'His Most Catholic Majesty has long arms,' the officer told us. 'This you yourselves will see, perhaps. He is a good and a humane king, however. Thus he sends me to warn you. You are to depart his island of Hispaniola by the couching of the sun, all seven of you. You are not to go to His Most Catholic Majesty's island of Tortuga when you quit this place. Nor are you to go to any other place in his domain. Other than that, you may go where you please. Depart, and you will not be molested. Remain, and you will be killed, or taken for slaves should you give yourselves up.'
Melind started to say that we were doing no harm and had resupplied many Spanish ships, but the officer cut him off. 'I will not dispute with you, as it would be without point. His Most Catholic Majesty has made the decision, not I. You will die or be enslaved if you remain where you are. You have been warned.'
'We will not go,' Melind told him, 'and we will kill anyone who tries to force us to go.'
A real Frenchman would have shrugged. The officer turned up his palms instead. There was more talk, but I have written everything that mattered.
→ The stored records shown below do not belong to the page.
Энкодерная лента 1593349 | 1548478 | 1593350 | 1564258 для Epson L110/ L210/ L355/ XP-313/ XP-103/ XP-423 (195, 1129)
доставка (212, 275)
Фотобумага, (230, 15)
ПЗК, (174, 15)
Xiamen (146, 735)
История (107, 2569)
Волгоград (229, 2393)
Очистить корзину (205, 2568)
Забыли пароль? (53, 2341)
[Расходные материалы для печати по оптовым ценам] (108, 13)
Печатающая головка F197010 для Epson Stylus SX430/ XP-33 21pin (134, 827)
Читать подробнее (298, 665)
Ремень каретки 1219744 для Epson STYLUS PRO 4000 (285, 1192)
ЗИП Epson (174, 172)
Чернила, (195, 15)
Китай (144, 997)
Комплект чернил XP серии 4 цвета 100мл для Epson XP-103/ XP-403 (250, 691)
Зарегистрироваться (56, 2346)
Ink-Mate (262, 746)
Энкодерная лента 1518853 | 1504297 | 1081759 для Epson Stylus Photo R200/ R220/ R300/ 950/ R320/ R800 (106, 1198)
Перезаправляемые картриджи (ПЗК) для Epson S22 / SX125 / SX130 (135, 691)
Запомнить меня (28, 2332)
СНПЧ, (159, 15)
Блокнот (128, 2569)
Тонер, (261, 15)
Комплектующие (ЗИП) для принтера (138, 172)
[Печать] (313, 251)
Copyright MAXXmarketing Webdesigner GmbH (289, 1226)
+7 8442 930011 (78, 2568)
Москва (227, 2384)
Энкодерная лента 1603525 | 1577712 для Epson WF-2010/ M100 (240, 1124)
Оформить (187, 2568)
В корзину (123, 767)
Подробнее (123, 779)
As soon as he got back into his longboat, I started backing away toward the rain forest. I motioned for some of the others to come, too, but nobody did.
The longboat went back to the big galleon, and I watched the officer go up the sea ladder, and the crew go up, and the longboat hoisted back aboard. The galleon squared around and the hatches of the gunports went up.
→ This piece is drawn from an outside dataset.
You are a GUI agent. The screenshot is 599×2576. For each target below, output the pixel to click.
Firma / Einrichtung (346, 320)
I yelled for the buccaneers to scatter and get down then, but nobody did much of anything until the guns were run out. Then Melind shouted for everybody to get back.
Nobody had moved more than a couple of steps when the broadside went off. I had been on Capt. Burt's Weald when she fired her broadside at the Duquesa, but that had been smaller guns and a lot fewer. Besides, I had been behind them, and that makes all the difference. This was thirty big guns on two decks. For a second it was like being in a hurricane. Trees and limbs were falling, water was jumping up out of our little bay, and the noise was terrible.
As fast as it had come, it got quiet again.
One of the buccaneers was dead and so was his servant. I cannot remember the buccaneer's name now, but the servant was Harve. He only had three or four months left on his contract, and used to talk a lot about raising pigs. He knew more than I did about it, and I knew a lot. Joire's arm had been taken off, too. We did what we could for him, but he died that night.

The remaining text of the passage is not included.